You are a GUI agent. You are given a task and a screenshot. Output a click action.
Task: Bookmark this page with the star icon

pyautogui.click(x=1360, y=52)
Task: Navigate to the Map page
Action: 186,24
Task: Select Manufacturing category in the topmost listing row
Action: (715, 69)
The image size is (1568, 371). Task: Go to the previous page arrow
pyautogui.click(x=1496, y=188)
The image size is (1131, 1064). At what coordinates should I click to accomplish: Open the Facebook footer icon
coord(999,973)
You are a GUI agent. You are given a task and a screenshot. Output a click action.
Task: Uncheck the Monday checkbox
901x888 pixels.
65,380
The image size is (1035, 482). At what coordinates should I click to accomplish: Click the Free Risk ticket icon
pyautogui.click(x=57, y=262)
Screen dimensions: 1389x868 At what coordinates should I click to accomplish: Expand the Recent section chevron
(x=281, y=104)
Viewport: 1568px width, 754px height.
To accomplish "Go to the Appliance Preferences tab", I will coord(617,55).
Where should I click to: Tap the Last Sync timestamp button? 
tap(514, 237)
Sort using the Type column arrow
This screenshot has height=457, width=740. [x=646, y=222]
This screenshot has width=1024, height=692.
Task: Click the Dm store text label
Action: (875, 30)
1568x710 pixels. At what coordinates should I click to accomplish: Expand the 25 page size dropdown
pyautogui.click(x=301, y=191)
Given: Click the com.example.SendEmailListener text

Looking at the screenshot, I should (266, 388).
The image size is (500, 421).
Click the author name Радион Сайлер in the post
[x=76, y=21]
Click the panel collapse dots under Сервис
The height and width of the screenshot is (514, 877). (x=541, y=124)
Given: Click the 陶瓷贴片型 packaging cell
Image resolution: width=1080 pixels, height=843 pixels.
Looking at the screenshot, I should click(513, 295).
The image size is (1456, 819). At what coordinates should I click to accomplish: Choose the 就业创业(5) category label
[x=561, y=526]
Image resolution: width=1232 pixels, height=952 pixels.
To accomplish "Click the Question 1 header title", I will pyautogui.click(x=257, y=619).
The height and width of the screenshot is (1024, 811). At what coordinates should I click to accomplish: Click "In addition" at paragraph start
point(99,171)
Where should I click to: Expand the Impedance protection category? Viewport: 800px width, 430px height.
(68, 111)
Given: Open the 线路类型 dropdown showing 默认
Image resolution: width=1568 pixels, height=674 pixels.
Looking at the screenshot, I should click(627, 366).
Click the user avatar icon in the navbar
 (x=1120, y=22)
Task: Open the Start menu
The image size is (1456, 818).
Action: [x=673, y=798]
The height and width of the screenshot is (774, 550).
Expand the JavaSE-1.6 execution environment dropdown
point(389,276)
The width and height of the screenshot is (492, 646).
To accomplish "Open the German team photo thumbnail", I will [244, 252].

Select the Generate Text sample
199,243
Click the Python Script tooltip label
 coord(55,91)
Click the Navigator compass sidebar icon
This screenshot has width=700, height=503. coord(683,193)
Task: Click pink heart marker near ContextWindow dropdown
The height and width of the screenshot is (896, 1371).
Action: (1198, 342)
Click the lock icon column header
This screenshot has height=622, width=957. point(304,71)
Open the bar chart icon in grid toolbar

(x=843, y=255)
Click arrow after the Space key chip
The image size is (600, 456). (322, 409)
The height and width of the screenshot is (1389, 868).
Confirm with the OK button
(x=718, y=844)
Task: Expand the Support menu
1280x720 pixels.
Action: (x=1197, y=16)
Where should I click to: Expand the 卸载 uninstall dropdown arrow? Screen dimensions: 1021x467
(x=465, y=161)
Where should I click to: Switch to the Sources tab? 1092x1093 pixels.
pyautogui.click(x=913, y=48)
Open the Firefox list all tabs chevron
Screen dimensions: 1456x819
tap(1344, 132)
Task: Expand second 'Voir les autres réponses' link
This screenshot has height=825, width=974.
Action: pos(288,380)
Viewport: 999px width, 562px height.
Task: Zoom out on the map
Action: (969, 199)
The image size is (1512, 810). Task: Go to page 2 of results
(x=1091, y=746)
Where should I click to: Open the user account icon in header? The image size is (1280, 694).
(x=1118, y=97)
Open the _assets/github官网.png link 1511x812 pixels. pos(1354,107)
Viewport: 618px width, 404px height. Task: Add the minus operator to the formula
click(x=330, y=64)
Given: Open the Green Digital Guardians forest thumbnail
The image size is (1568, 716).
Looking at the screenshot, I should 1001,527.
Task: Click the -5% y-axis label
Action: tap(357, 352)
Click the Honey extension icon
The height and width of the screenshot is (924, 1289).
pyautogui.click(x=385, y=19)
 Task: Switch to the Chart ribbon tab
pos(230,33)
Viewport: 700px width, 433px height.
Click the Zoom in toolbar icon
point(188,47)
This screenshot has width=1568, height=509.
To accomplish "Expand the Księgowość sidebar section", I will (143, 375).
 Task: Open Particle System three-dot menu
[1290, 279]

Task ->
Please reproduce all of the records above word for word, leaving none out.

Solution to this problem ->
You are a GUI agent. You are given a task and a screenshot. Output a click action.
Task: Bookmark this page with the star icon

pyautogui.click(x=1360, y=52)
Task: Navigate to the Map page
Action: 186,24
Task: Select Manufacturing category in the topmost listing row
Action: (715, 69)
The image size is (1568, 371). Task: Go to the previous page arrow
pyautogui.click(x=1496, y=188)
The image size is (1131, 1064). At what coordinates should I click to accomplish: Open the Facebook footer icon
coord(999,973)
You are a GUI agent. You are given a task and a screenshot. Output a click action.
Task: Uncheck the Monday checkbox
901x888 pixels.
65,380
The image size is (1035, 482). At what coordinates should I click to accomplish: Click the Free Risk ticket icon
pyautogui.click(x=57, y=262)
Screen dimensions: 1389x868 At what coordinates should I click to accomplish: Expand the Recent section chevron
(x=281, y=104)
Viewport: 1568px width, 754px height.
To accomplish "Go to the Appliance Preferences tab", I will coord(617,55).
Where should I click to: Tap the Last Sync timestamp button? 
tap(514, 237)
Sort using the Type column arrow
This screenshot has height=457, width=740. [x=646, y=222]
This screenshot has width=1024, height=692.
Task: Click the Dm store text label
Action: (875, 30)
1568x710 pixels. At what coordinates should I click to accomplish: Expand the 25 page size dropdown
pyautogui.click(x=301, y=191)
Given: Click the com.example.SendEmailListener text

Looking at the screenshot, I should (266, 388).
The image size is (500, 421).
Click the author name Радион Сайлер in the post
[x=76, y=21]
Click the panel collapse dots under Сервис
The height and width of the screenshot is (514, 877). (x=541, y=124)
Given: Click the 陶瓷贴片型 packaging cell
Image resolution: width=1080 pixels, height=843 pixels.
Looking at the screenshot, I should click(513, 295).
The image size is (1456, 819). At what coordinates should I click to accomplish: Choose the 就业创业(5) category label
[x=561, y=526]
Image resolution: width=1232 pixels, height=952 pixels.
To accomplish "Click the Question 1 header title", I will pyautogui.click(x=257, y=619).
The height and width of the screenshot is (1024, 811). At what coordinates should I click to accomplish: Click "In addition" at paragraph start
point(99,171)
Where should I click to: Expand the Impedance protection category? Viewport: 800px width, 430px height.
(68, 111)
Given: Open the 线路类型 dropdown showing 默认
Image resolution: width=1568 pixels, height=674 pixels.
Looking at the screenshot, I should click(627, 366).
Click the user avatar icon in the navbar
 (x=1120, y=22)
Task: Open the Start menu
The image size is (1456, 818).
Action: [x=673, y=798]
The height and width of the screenshot is (774, 550).
Expand the JavaSE-1.6 execution environment dropdown
point(389,276)
The width and height of the screenshot is (492, 646).
To accomplish "Open the German team photo thumbnail", I will [244, 252].

Select the Generate Text sample
199,243
Click the Python Script tooltip label
 coord(55,91)
Click the Navigator compass sidebar icon
This screenshot has width=700, height=503. coord(683,193)
Task: Click pink heart marker near ContextWindow dropdown
The height and width of the screenshot is (896, 1371).
Action: (1198, 342)
Click the lock icon column header
This screenshot has height=622, width=957. point(304,71)
Open the bar chart icon in grid toolbar

(x=843, y=255)
Click arrow after the Space key chip
The image size is (600, 456). (322, 409)
The height and width of the screenshot is (1389, 868).
Confirm with the OK button
(x=718, y=844)
Task: Expand the Support menu
1280x720 pixels.
Action: (x=1197, y=16)
Where should I click to: Expand the 卸载 uninstall dropdown arrow? Screen dimensions: 1021x467
(x=465, y=161)
Where should I click to: Switch to the Sources tab? 1092x1093 pixels.
pyautogui.click(x=913, y=48)
Open the Firefox list all tabs chevron
Screen dimensions: 1456x819
tap(1344, 132)
Task: Expand second 'Voir les autres réponses' link
This screenshot has height=825, width=974.
Action: pos(288,380)
Viewport: 999px width, 562px height.
Task: Zoom out on the map
Action: (969, 199)
The image size is (1512, 810). Task: Go to page 2 of results
(x=1091, y=746)
Where should I click to: Open the user account icon in header? The image size is (1280, 694).
(x=1118, y=97)
Open the _assets/github官网.png link 1511x812 pixels. pos(1354,107)
Viewport: 618px width, 404px height. Task: Add the minus operator to the formula
click(x=330, y=64)
Given: Open the Green Digital Guardians forest thumbnail
The image size is (1568, 716).
Looking at the screenshot, I should 1001,527.
Task: Click the -5% y-axis label
Action: tap(357, 352)
Click the Honey extension icon
The height and width of the screenshot is (924, 1289).
pyautogui.click(x=385, y=19)
 Task: Switch to the Chart ribbon tab
pos(230,33)
Viewport: 700px width, 433px height.
Click the Zoom in toolbar icon
point(188,47)
This screenshot has width=1568, height=509.
To accomplish "Expand the Księgowość sidebar section", I will (143, 375).
 Task: Open Particle System three-dot menu
[1290, 279]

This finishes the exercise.